»»
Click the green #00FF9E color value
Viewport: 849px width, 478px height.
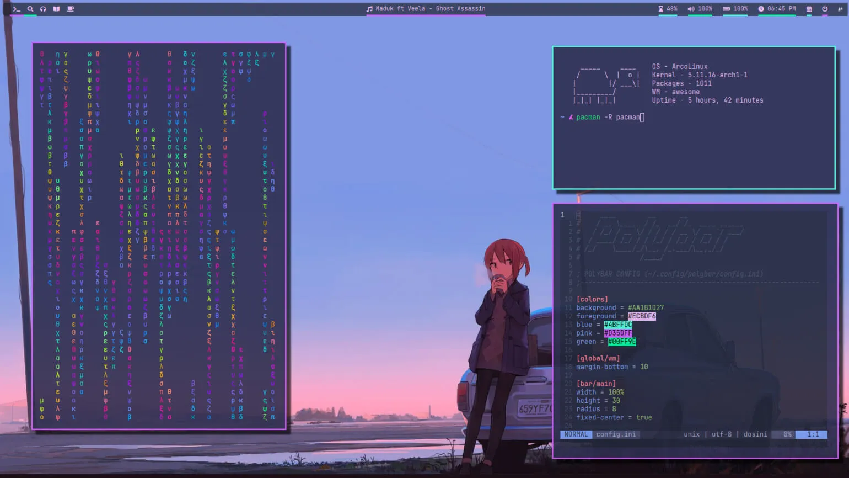pyautogui.click(x=622, y=342)
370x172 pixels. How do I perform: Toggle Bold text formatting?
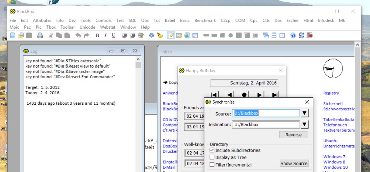coord(97,35)
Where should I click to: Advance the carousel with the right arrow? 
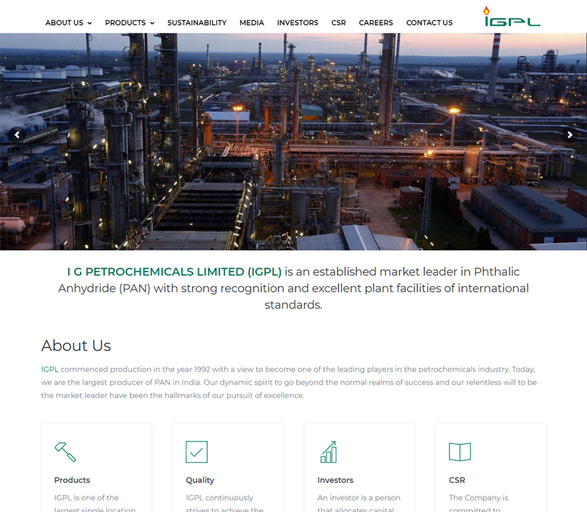570,135
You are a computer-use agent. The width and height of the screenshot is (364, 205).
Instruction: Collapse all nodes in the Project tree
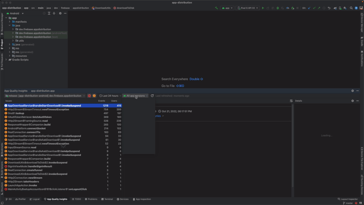tap(54, 14)
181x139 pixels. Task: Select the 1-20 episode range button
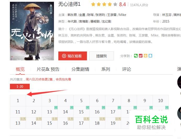click(x=20, y=86)
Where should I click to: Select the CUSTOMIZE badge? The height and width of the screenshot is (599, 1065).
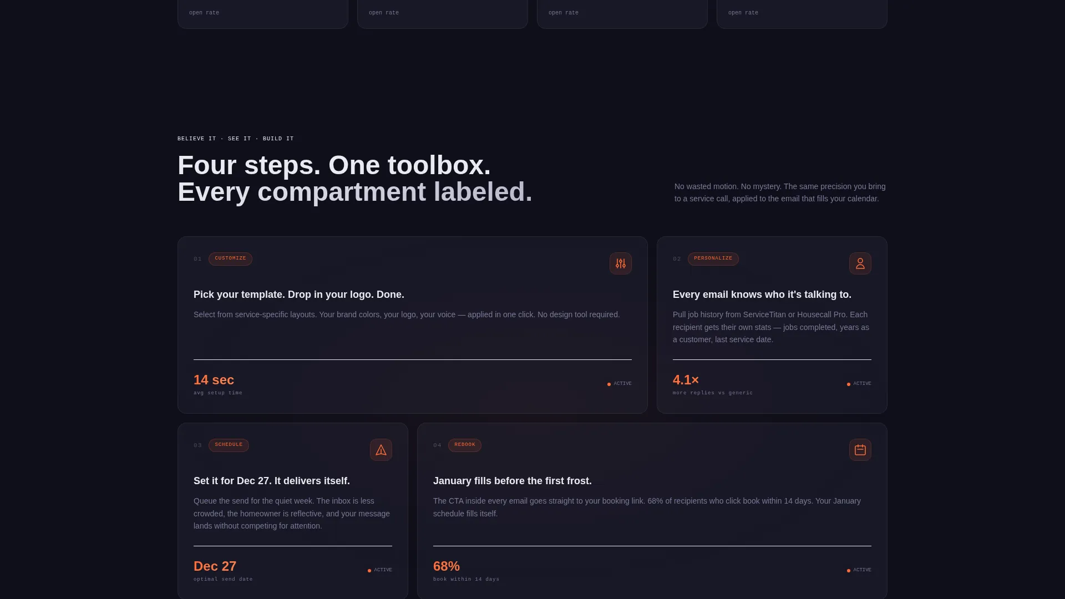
««
▶ What this task involves:
From the data above, pull out every line that contains the word "height".

▶ Written solution:
Viewport: 849px width, 478px height.
You are a computer-use agent. The width and height of the screenshot is (364, 205).
Where should I click to: Select the CUSTOMIZE badge? The height and width of the screenshot is (599, 1065).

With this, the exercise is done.